• **What to do**:
• a. According to the Bissette text, in what year did Huie Library acquire Stephen R. Bissette's papers?
• b. Reproduce the Bissette text word for word, starting at the words "In 2003, Huie" and ending after "in the 1980s.".

• **Selected text**:
######

The Stephen R. Bissette Collection, housed in Henderson State University’s Huie Library, is an overlooked treasure of comics history.
In 2003, Huie Library acquired the papers of artist, writer, publisher, critic, and teacher Stephen R. Bissette. A graduate of the first class of the Joe Kubert School of Cartoon and Graphic Art, Bissette is probably best known to comics fans and scholars as the artist who worked with writer Alan Moore and inker John Totleben on an innovative and influential run of Saga of the Swamp Thing in the 1980s.
In the late 1980s, Bissette formed SpiderBaby Grafix & Publications and began publishing the horror anthology Taboo. In Taboo he serialized work by Alan Moore, Eddie Campbell, Chester Brown, S. Clay Wilson, Moebius, Elaine Lee, Scott McCloud, Melinda Gebbie, P. Craig Russell, and Neil Gaiman, among others.
Bissette has also been a prolific writer. His novella Aliens: Tribes won the Bram Stoker Award for horror writing in 1992. For years he wrote a weekly “Video Watch” column and has produced a large, and still growing, body of film criticism published in venues such as The Video Watchdog and Fangoria. His Teen Angels & New Mutants (2011) is an insightful piece of superhero scholarship that, unfortunately, fell through the cracks between the fan and academic markets.

######

• **Given information**:
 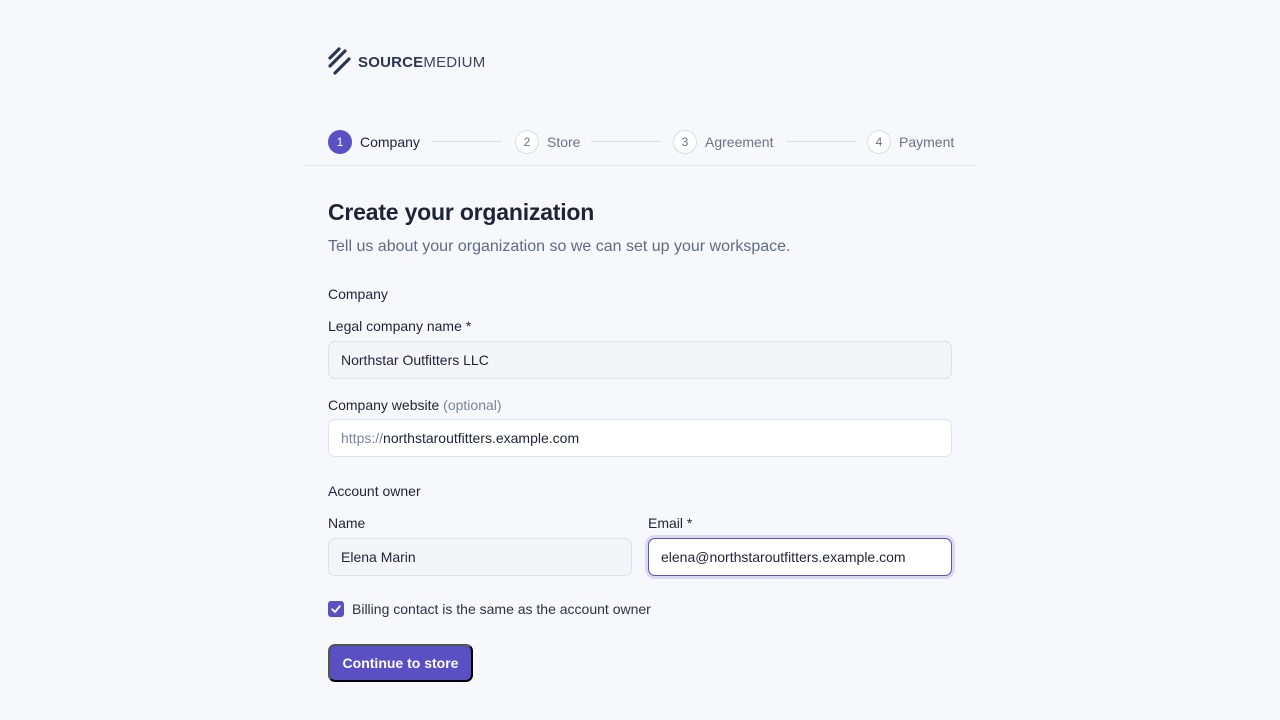 What do you see at coordinates (527, 142) in the screenshot?
I see `step-number: 2` at bounding box center [527, 142].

######

• **Answers to the exercises**:
• a. 2003

• b.
In 2003, Huie Library acquired the papers of artist, writer, publisher, critic, and teacher Stephen R. Bissette. A graduate of the first class of the Joe Kubert School of Cartoon and Graphic Art, Bissette is probably best known to comics fans and scholars as the artist who worked with writer Alan Moore and inker John Totleben on an innovative and influential run of Saga of the Swamp Thing in the 1980s.